Im Rahmen des Interreg-Projektes haben sich die landwirtschaftlichen Oberstufenklassen des Paul-Spiegel-Berufskollegs (Beruf: Landwirt/in, Schwerpunkt: Schweinehaltung) und des niederländischen zone.college (Beruf: Loonwerker) auch in diesem Frühjahr wieder getroffen. Zuerst ging es für die Auszubildenden aus Warendorf in die Niederlande, zum Lohnunternehmen Volker in De Lutte. Das Unternehmen bietet zum einen Bauarbeiten sowie landwirtschaftliche Lohnarbeiten aller Art (Bodenbearbeitung, Aussaat, Düngung, Pflanzenschutz, Erntetechnik) an. Darüber hinaus laufen hier verschiedene Versuche zu den Themen Precision Farming, Nährstoff- und Wassereffizienz in Ackerbau und Grünlandwirtschaft. Nach einschneidenden Änderungen im niederländischen Düngeregelwerk will sich das Lohnunternehmen Volker an der Modernisierung der niederländischen Landwirtschaft im Hinblick auf eine nährstoffeffizientere Landwirtschaft beteiligen und organisiert auch Lehrgänge für die lokalen Landwirte und Landwirtinnen.

Die niederländischen und deutschen Auszubildenden haben sich an diesem Tag unter anderem mit der Erstellung von Bodenkarten mit Hilfe des SoilXplorers beschäftigt. Dieser Bodensensor scannt während der Fahrt über den Acker die elektrische Leitfähigkeit des Bodens und kann somit Aussagen über Bodenart, Feuchtigkeit und Verdichtung machen. So können verschiedene Bodenzonen innerhalb eines Feldes identifiziert und separat auf ihre Nährstoffgehalte und -zusammensetzung untersucht werden. Im Endeffekt können dann bei Aussaat und Düngung die verschiedenen Bereiche berücksichtigt werden – da, wo viele Nährstoffe sind und eine gute Bodenstruktur vorliegt, kann man mit der Aussaatstärke nach oben gehen und es muss ggfs. weniger/anders gedüngt werden. In anderen Bereichen können wiederum Saatgut und Nährstoffe eingespart werden.

Weitere Themen waren die Herstellung eines Komposttees als Bodenaktivator und der Einsatz von Drohnen für einen effizienteren Einsatz von Pflanzenschutzmitteln (die Drohne erkennt das Unkraut, erstellt eine Applikationskarte und die Feldspritze weiß, wo sie spritzen muss und wo nicht).

Beim Gegenbesuch der Niederländer eine Woche später auf dem Gelände der Maschinengemeinschaft Freckenhorst arbeiteten die Auszubildenden in gemischten Kleingruppen an verschiedenen Geräten und Maschinen. Jan Büscher und sein Team von der Maschinengemeinschaft Freckenhorst hatten die Vorbereitung und Durchführung des Projekttages tatkräftig unterstützt.

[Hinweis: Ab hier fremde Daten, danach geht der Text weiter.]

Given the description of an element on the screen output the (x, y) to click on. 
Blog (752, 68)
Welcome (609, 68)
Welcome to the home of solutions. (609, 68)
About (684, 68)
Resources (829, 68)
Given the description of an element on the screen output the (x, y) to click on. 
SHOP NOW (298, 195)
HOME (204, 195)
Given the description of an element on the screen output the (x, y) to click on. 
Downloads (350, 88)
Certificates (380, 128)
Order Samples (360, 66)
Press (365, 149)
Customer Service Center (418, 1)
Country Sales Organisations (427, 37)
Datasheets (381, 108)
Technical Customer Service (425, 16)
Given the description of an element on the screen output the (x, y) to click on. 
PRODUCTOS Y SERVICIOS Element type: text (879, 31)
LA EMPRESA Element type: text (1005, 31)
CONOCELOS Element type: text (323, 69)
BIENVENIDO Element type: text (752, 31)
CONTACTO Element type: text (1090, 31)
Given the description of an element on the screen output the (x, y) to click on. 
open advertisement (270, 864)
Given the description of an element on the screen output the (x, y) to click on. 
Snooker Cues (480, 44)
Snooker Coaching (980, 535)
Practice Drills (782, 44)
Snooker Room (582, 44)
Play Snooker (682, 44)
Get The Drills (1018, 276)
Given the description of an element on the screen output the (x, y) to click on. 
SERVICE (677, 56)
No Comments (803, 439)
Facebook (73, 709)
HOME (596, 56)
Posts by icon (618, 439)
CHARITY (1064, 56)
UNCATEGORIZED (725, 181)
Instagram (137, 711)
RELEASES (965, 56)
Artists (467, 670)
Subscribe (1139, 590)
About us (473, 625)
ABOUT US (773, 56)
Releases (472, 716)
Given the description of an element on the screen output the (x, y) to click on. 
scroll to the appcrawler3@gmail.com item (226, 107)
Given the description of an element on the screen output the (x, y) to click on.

Am Düngerstreuer diskutierte eine Gruppe über Einsatzgewohnheiten verschiedener Mineraldünger in beiden Ländern. Der Düngerstreuer wurde anschließend von den Schülern für einen Einsatz vorbereitet, eingestellt und die auszubringende Menge mit Hilfe einer Abdrehprobe überprüft.

Die Sämaschine musste für eine Winterweizenaussaat vorbereitet werden, wobei Getreidebau bei den niederländischen im Gegensatz zu den deutschen Auszubildenden auf den Betrieben keine Rolle spielt. Die Gründe hierfür mussten natürlich besprochen werden. An einer von der DEULA für diesen Tag gestellten Feldspritze konnte der Einsatz von Pflanzenschutzmitteln und Flüssigdünger simuliert werden.

Durch die Übungen rund um Schlepper und Maschinen kamen die Schülerinnen und Schüler schnell ins Gespräch über sich, ihre jeweiligen Ausbildungen und natürlich ihre Erfahrungen mit Landmaschinen und Anbaugeräten. Es wurde in diversen Sprachen sowie mit Händen und Füßen kommuniziert und diskutiert – ein gutes Beispiel für die grenzübergreifende Zusammenarbeit von Landwirten und Landwirtinnen in Deutschland und den Niederlanden.